Omaha, Nebraska
Spring 1991
Volume 2, Number 2

Just War: Jihad is the Only War Sanctioned by Islam

Ashton Welch
History Department

Jihad is the Arabic and Islamic term for holy war. While Islam provides for a kind of non-violent "war," which is essentially a form of missionary activity, a jihad is the only kind of violent war sanctioned by Islam. It is a divine institution of warfare to defend Islam from danger or to extend Islam into non-Islamic territories. Islam explicitly recognizes violence as an acceptable tool for the preservation of justice and the destruction of the unjust. Muslims must combat oppression and injustice wherever they are found. Muslims are not uniform in interpreting the obligation of the jihad. Islam has a number of divisions in addition to the better known Sunni and Shi'a. For example, within the Shi'a community Shi'ite Twelvers hold that a Holy War is legally impossible until the return of Hidden Imam while Kharijites and Ibadites have elevated it to a sixth pillar of the religion in addition to the accepted profession of faith, pilgrimage, ritual prayer, giving of alms, and fasting.

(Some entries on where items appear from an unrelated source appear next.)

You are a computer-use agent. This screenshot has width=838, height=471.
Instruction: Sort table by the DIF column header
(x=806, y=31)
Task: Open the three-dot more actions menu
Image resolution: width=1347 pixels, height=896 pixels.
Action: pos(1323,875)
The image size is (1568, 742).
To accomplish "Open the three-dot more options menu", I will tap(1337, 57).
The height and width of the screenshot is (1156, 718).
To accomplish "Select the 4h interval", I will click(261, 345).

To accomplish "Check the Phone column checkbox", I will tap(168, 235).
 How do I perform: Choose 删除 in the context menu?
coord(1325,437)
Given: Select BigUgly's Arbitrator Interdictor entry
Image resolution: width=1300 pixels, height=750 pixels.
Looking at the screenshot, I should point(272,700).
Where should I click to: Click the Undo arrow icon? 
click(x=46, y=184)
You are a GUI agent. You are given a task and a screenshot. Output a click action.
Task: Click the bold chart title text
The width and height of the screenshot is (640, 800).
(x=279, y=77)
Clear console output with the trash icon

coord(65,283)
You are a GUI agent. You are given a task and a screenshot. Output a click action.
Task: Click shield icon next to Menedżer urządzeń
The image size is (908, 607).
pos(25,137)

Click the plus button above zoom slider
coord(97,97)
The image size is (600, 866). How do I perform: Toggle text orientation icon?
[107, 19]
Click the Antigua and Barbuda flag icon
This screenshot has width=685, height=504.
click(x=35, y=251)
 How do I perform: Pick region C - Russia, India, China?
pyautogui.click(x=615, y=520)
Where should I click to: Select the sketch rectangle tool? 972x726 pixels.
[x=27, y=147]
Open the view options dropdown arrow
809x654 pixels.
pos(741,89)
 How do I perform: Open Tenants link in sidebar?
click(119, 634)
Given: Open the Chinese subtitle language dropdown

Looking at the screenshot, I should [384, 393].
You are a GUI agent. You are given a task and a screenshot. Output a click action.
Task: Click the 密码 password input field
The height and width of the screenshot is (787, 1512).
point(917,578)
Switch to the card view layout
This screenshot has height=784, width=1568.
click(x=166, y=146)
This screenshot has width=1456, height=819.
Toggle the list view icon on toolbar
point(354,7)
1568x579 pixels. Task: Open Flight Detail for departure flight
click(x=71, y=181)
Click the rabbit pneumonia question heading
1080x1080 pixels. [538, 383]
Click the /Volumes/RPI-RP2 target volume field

The concept of the jihad exists within the societal paradigm. Islam mandates a religiously-based socio-political system often described as a theocracy. As such, there is no separation between the religious and temporal realms. Thus, at least theoretically, the head of the political state should be the head of the religious community. The Koran exhorts obedience to the ruler. Moreover, the Islamic state is commissioned with an authority that is all-inclusive. The authority entrusts the state with the power to command (amr) and to prohibit (nahy) the citizenry in all aspects of life. Such conditions have not been the reality for much of the Islamic world in the centuries since the decline and fall of the Caliphate. With few exceptions, the monarchies, colonial states, and republics which replaced the caliphate not only separate the religious and the temporal but tend to subordinate the religious to the temporal. Many Muslims long for and advocate restitution of the "legitimate" form of society. The absence of the "legitimate" government in itself is a reason to call for a jihad. If other efforts fail a jihad is also a proper vehicle to destroy an unjust sovereign political system.

The head of the community, is duly bound to institute a jihad when the conditions demanded it. As heads of putative Islamic states presidents and monarchs are ultimately responsible for the promotion and protection of Islam. The jihad is therefore one of the tools available to them. The Prophet Muhammad initiated the first one in the war between his followers of Medina and the resisting Meccans. He also stated that a holy war can be conducted during the sacred month of Rhamadan. While the Koran expressly recognizes the need for resorting to arms, it also sets limits on their use. In the Second Surah, believers are told to "Fight in the way of Allah with those who fight with you, but begin not hostilities. Lo! Allah loveth not aggressors." In the Eighth Sura, defenders of Islam are reminded to "fight only until persecution is no more."

According to the Sunnah, a jihad must end when order in Islam is no longer threatened or when unbelievers have accepted Islam. An important precondition of jihad is a reasonable prospect of success, failing which a jihad should not be undertaken. Those who die in a genuine jihad are considered to be martyrs (shuhada) who have special merit and enter paradise directly. In the Fourth Sura, "a vast reward" is promised to all participants in a victorious holy war whether they are slain or not. The Fourth Sura, addressed to women, implies that defense of the kingdom of Allah is not a manly monopoly. Some Islamic authorities assert that in defense of Islam, a single day under arms or a single drop of blood spilled will earn the believer more merit than months of prayer or fasting. Undoubtedly, therefore, the religious aspect thus provides jihad with both its greatest legitimacy and its continuing appeal.